Material to process START

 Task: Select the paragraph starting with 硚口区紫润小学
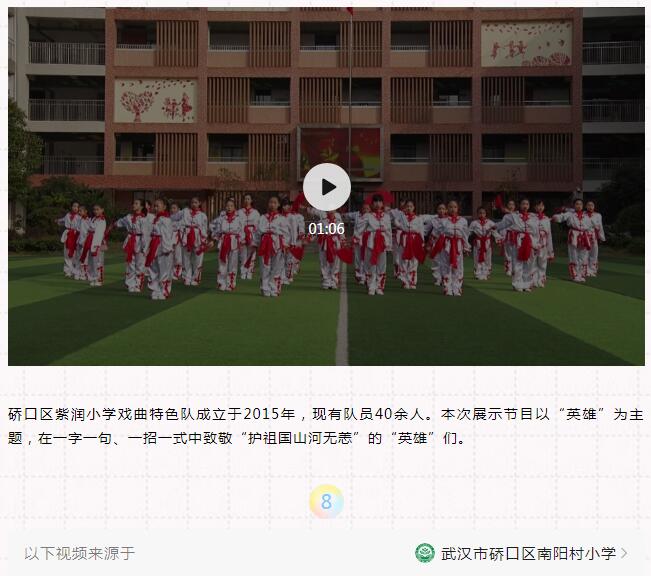(326, 426)
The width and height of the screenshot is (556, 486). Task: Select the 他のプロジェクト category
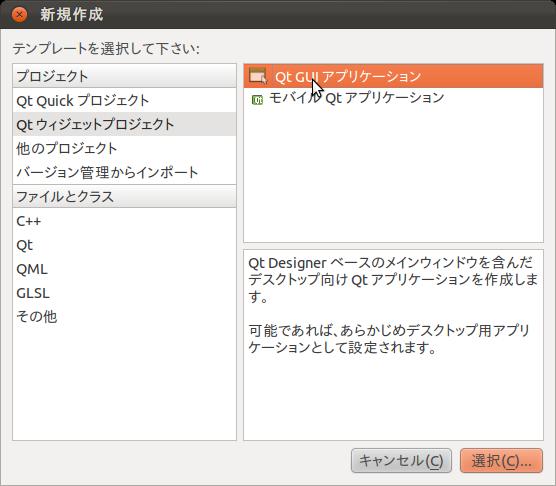tap(124, 148)
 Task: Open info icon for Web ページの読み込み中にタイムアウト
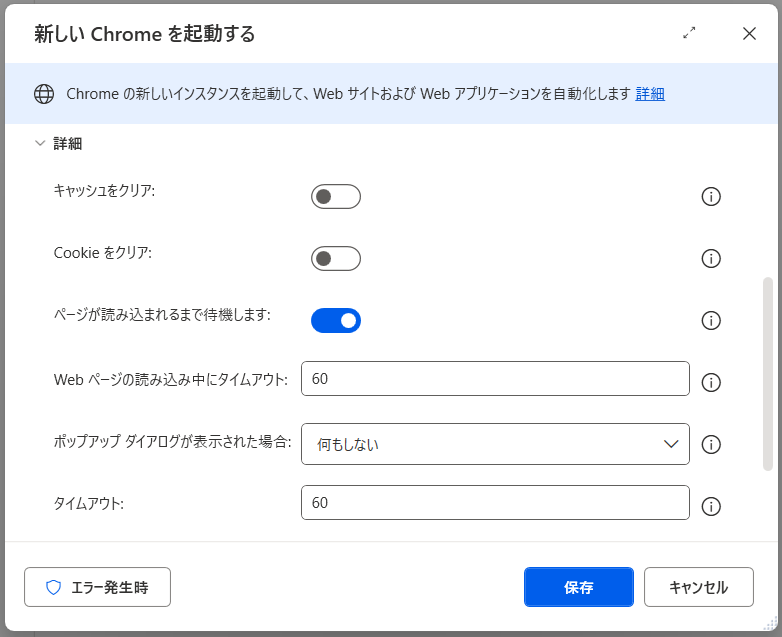711,382
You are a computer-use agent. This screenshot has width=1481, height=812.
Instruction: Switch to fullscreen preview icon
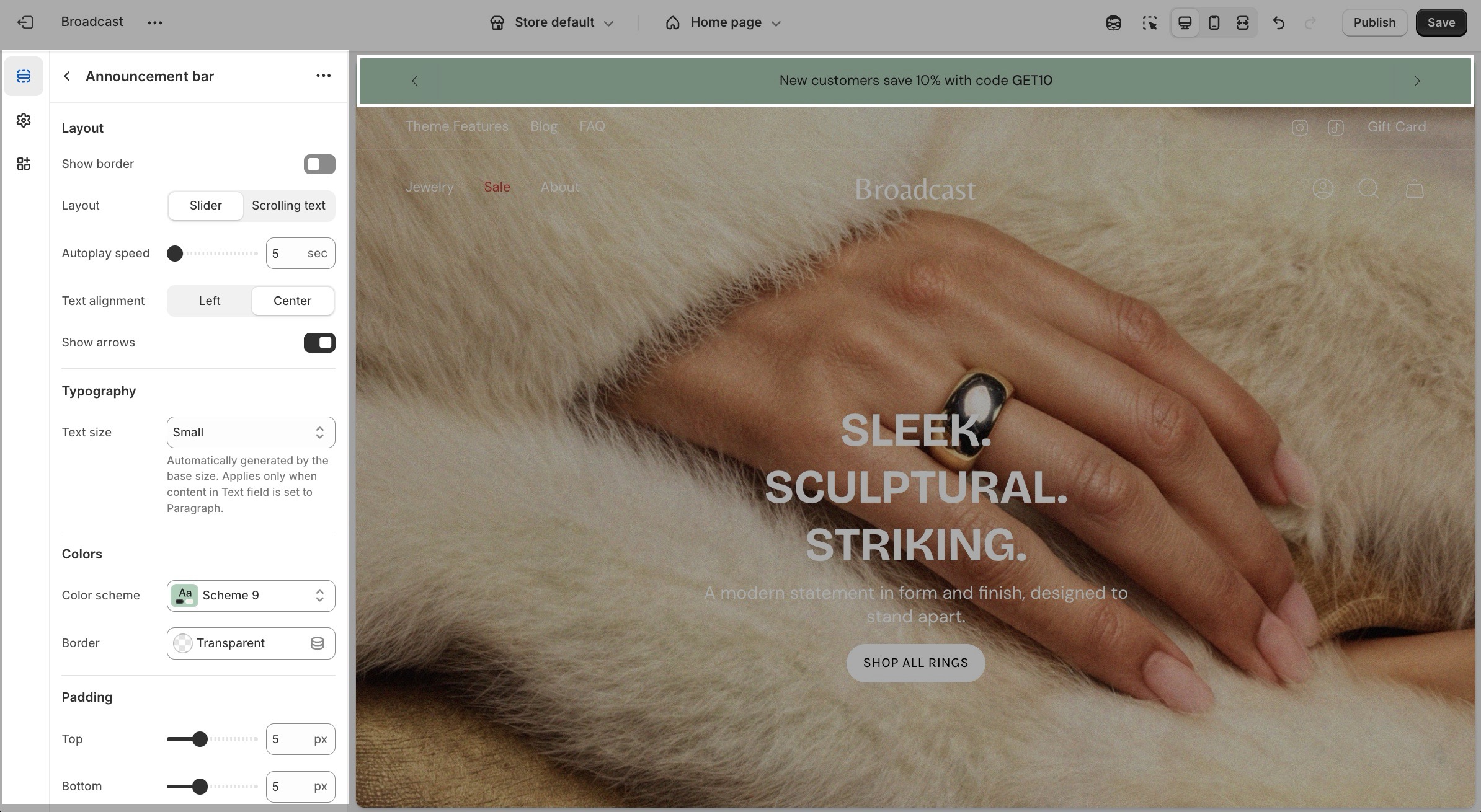coord(1243,23)
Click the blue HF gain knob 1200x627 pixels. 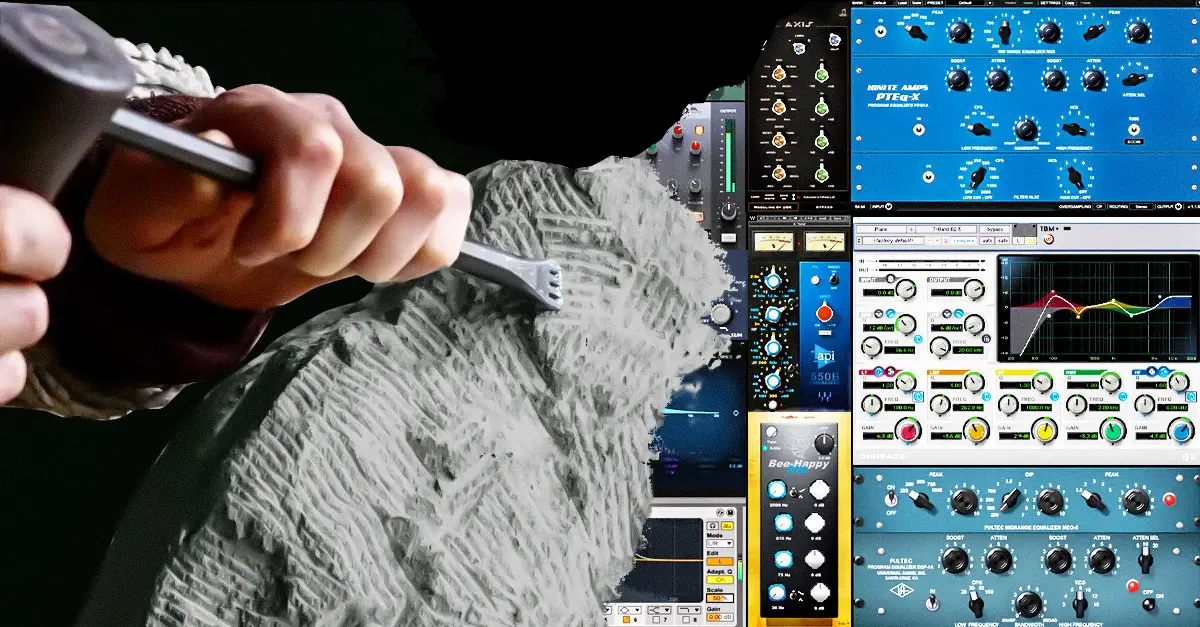[1181, 432]
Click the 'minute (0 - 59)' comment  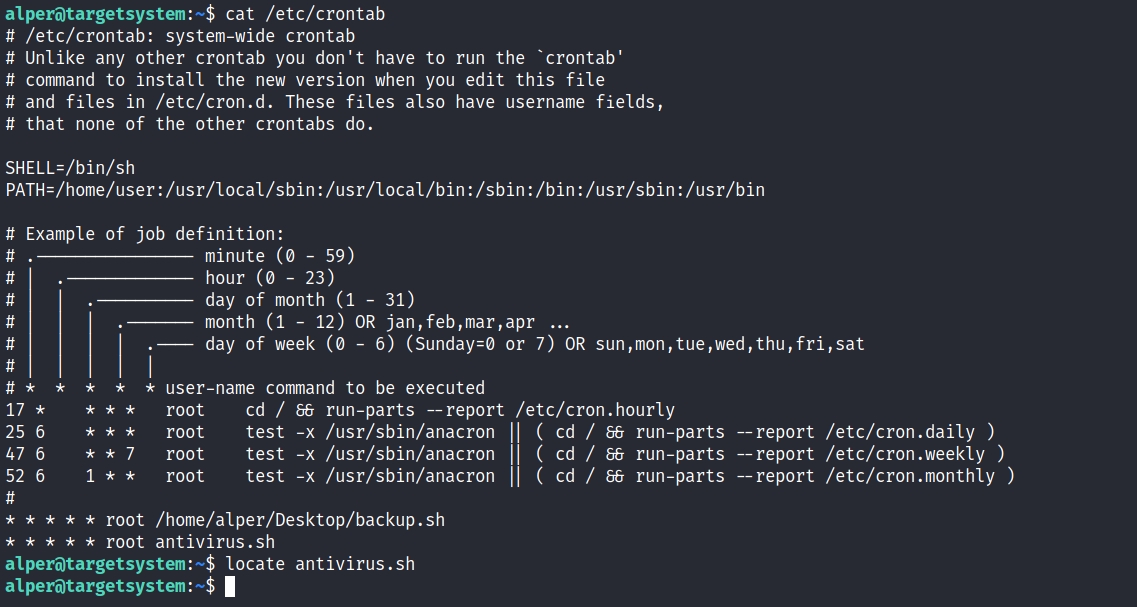(x=280, y=256)
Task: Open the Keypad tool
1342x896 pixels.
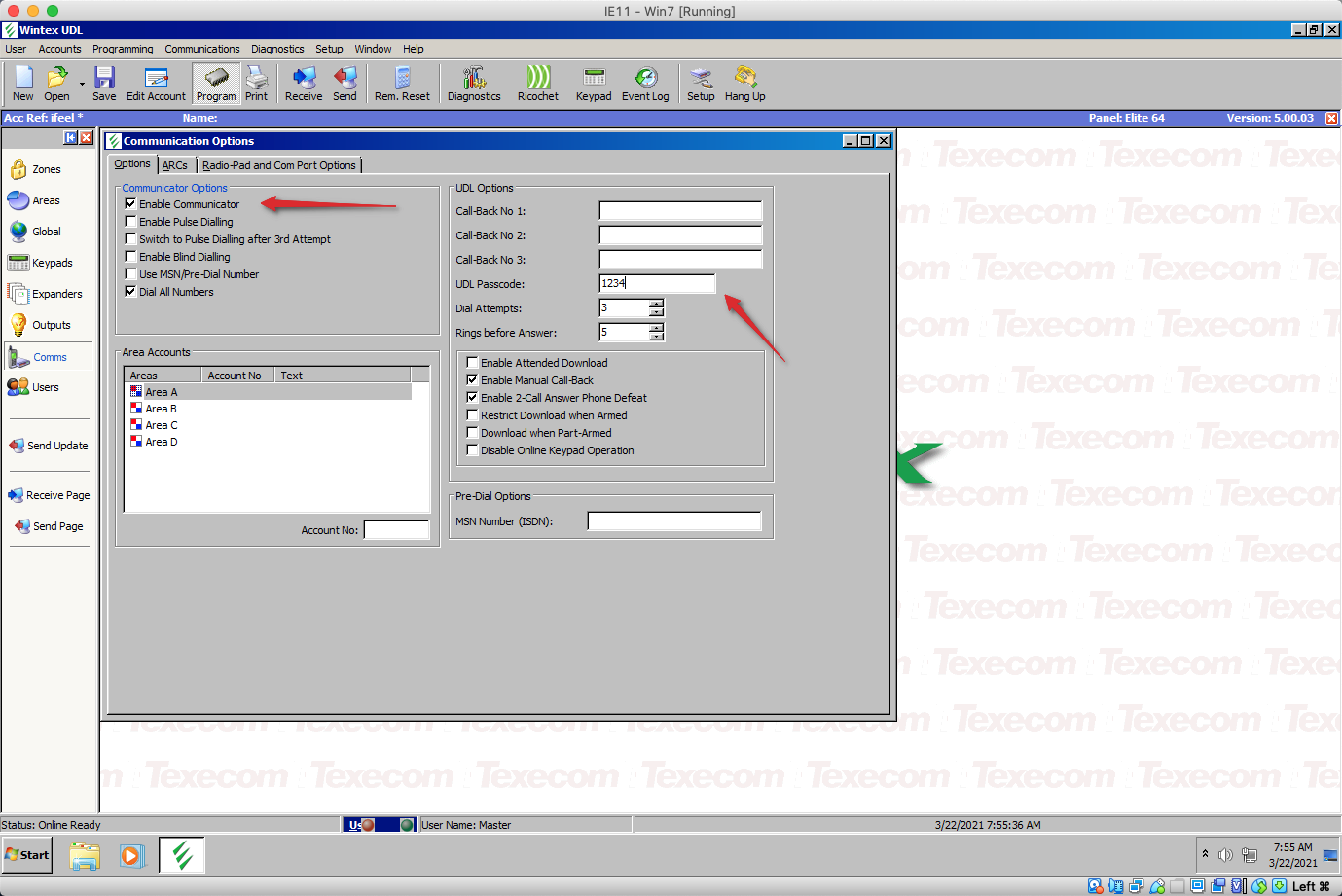Action: point(594,84)
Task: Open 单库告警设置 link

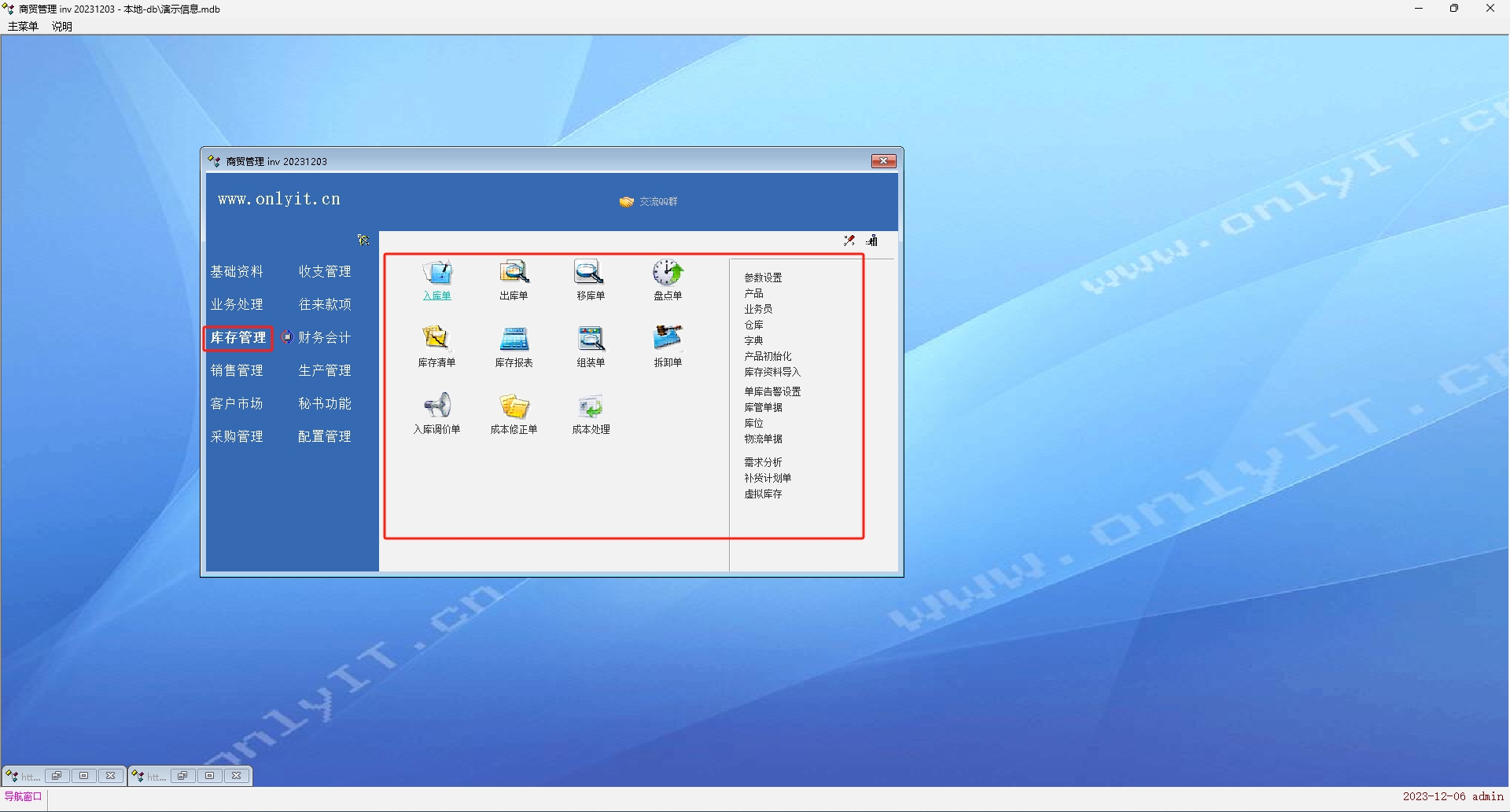Action: (772, 391)
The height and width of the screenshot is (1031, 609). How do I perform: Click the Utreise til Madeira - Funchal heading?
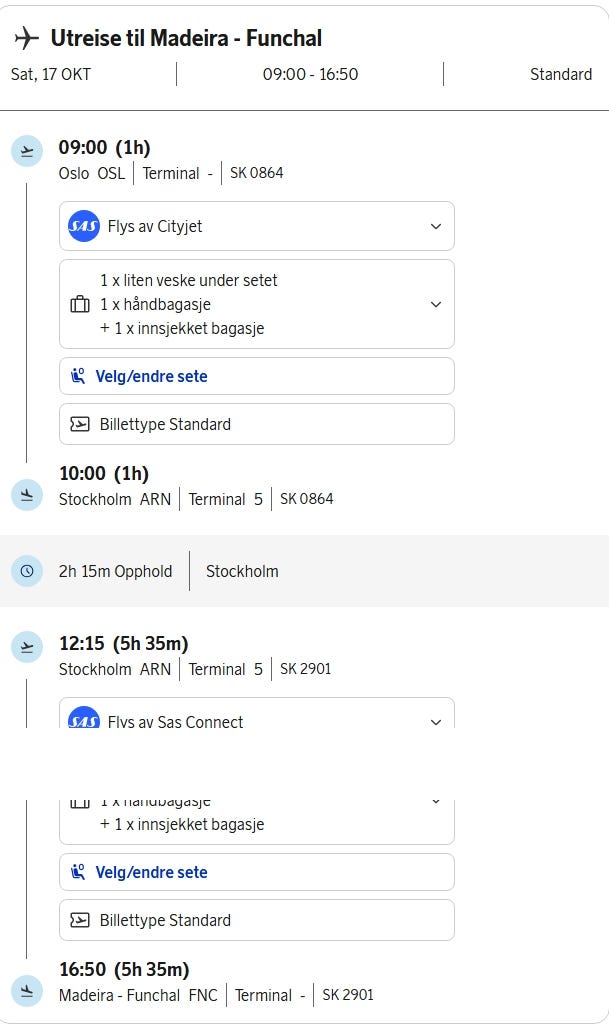tap(186, 38)
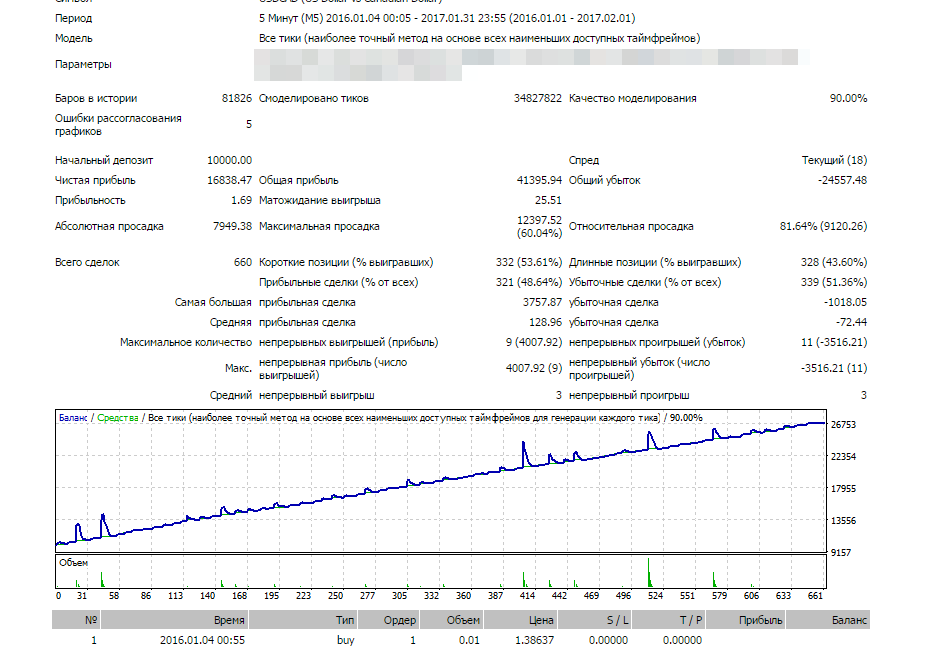Click the 26753 y-axis label
This screenshot has height=647, width=941.
click(x=843, y=425)
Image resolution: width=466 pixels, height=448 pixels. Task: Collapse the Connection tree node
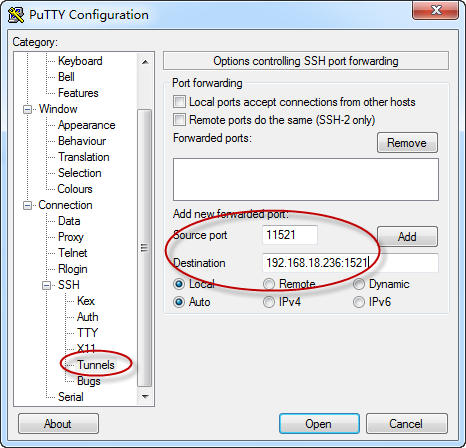pyautogui.click(x=27, y=205)
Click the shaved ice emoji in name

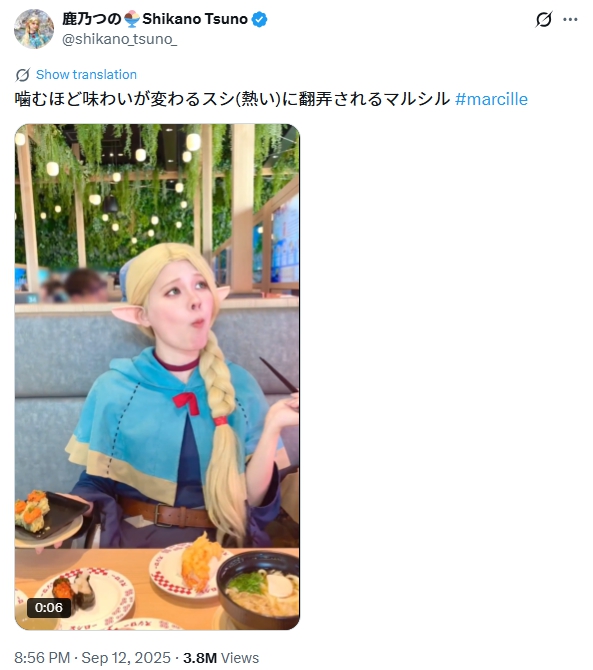132,19
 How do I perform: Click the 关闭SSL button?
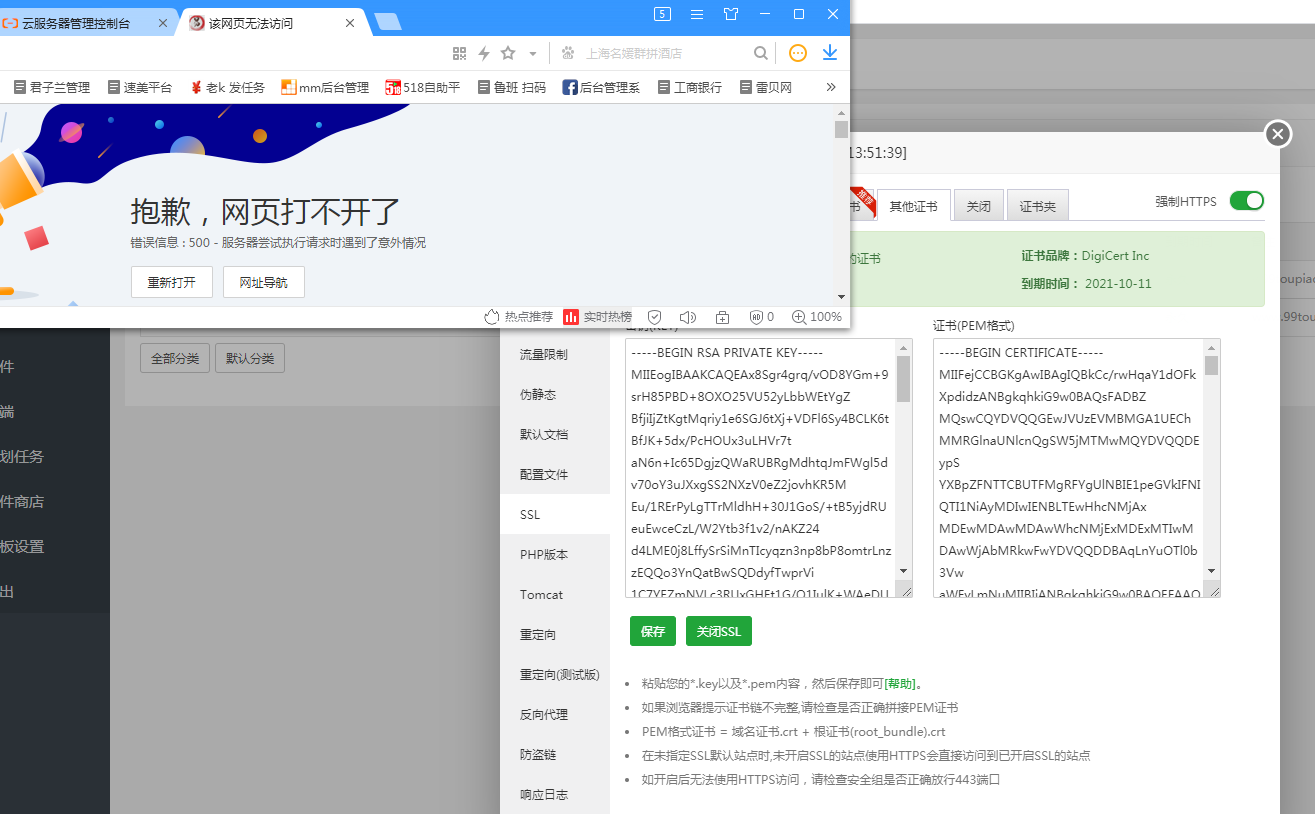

Material to process END

# Problem details
Beginning with the line that contains "1342x896 pixels.", write out every line through the last one in the records, exactly and without pictures.

# Answer for the task
1342x896 pixels.
Action: point(594,84)
Task: Open 单库告警设置 link

Action: (772, 391)
The height and width of the screenshot is (1031, 609). How do I perform: Click the Utreise til Madeira - Funchal heading?
tap(186, 38)
Click the 26753 y-axis label
This screenshot has height=647, width=941.
click(x=843, y=425)
Image resolution: width=466 pixels, height=448 pixels. Task: Collapse the Connection tree node
pyautogui.click(x=27, y=205)
Click the shaved ice emoji in name

132,19
 How do I perform: Click the 关闭SSL button?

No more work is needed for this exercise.